AKs have the potential to progress to skin carcinoma or to clinically regress spontaneously.[6,11,13] Although some physicians consider all AKs as early SCC,[18] this belief is not universally accepted. The lack of a consensus regarding the classification of AKs precludes a globally accepted theory for AK/SCC pathogenesis and treatment. In fact, the guidelines prepared by the British Association of Dermatologists propose that “no therapy or emollient is a reasonable option for mild AKs.”[43] Although predicting the course of individual AKs is impossible, evidence suggests that lesions that are indurated or inflamed, larger than 1cm, rapidly enlarging, bleeding, erythematous, or ulcerated are more likely to progress to SCC.[56]
Physicians must recognize that current treatments must be individualized to the patient. Each treatment has benefits and risks, making the creation of a single treatment algorithm for all patients implausible. The lack of standardization of physician-administered therapies further complicates the creation of treatment guidelines. For example, the efficacy of cryotherapy is directly associated with the duration of cryogen application, a characteristic that appears to vary greatly among physicians.[47] Accounting for such variation poses a challenge in standardizing treatment guidelines.

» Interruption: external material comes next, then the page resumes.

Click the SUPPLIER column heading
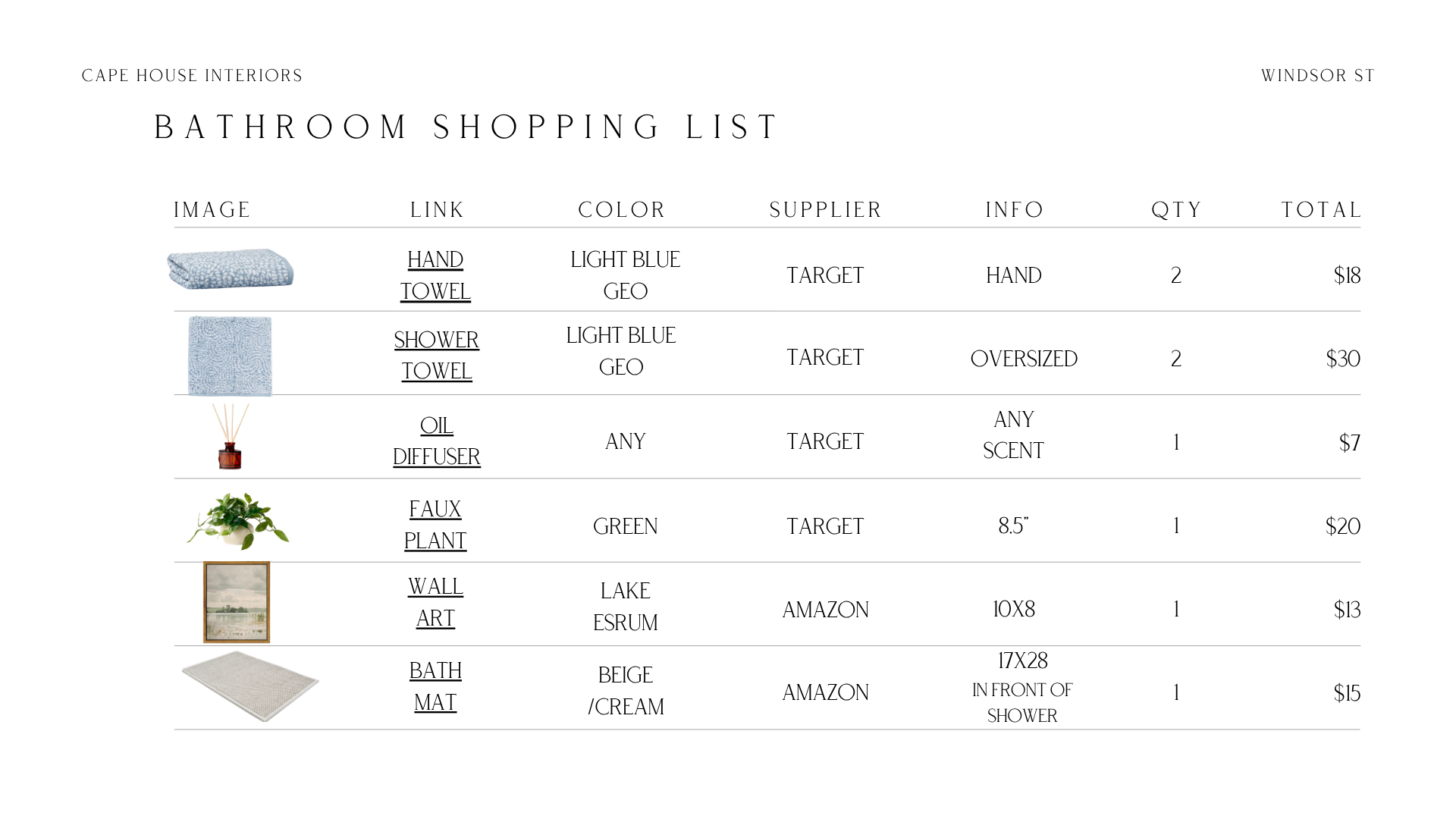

Any argument against the development of new US-based guidelines should be tempered by the need of physicians to remain educated about advancements in dermatology and AK management. The need for well-designed, well-controlled, clinical studies evaluating treatments for AKs continues. Fortunately, treatment reviews covering new developments and clinical data help physicians to make informed treatment decisions. Such reviews have the benefit of being tailored to the needs of their target audience.

Future Directions
The management of AKs is complex for physicians, requiring frequent follow up and often necessitating long-term management.[21] Selection of a treatment regimen should be individualized for the patient and should weigh a wide range of factors beyond the safety and efficacy of each (Figure 1).[22] Given the complexities of AK management, many physicians would benefit from a document on treatment selection and ranking of the current evidence. Whether such a document must take the form of a US treatment guideline is debatable, and some may argue that the development and review process for guidelines, often lengthy and intricate, would not result in guidelines appreciably different from recent European guidelines. A worthwhile alternative to new US-based guidelines would be a consensus document combining available evidence with the expert opinion of a small group of key US thought leaders. Such a document would combine evidence already rigorously reviewed by others while being applicable to physicians and patients in the United States and helping physicians identify the optimal treatment approach for their AK patients.

Ongoing research continues to expand our understanding of the pathogenesis of AK and to highlight the strengths and weaknesses of current treatment options. Given the time constraints of daily clinical practice, physicians are challenged to maintain a current understanding of the overall evidence base. A single, unifying document that rates the current evidence and provides consensus guidelines for treatment would help overburdened clinicians practice evidence-based medicine with the most up-to-date evidence and avoid such treatment issues as increased adverse events or decreased reduction and clearance of AKs. The creation of an updated consensus document would provide a meaningful reference for clinicians that could be used to improve AK treatment, increase the chances for optimal patient outcomes, and even facilitate a more productive open dialog among dermatologists and others treating patients with AKs.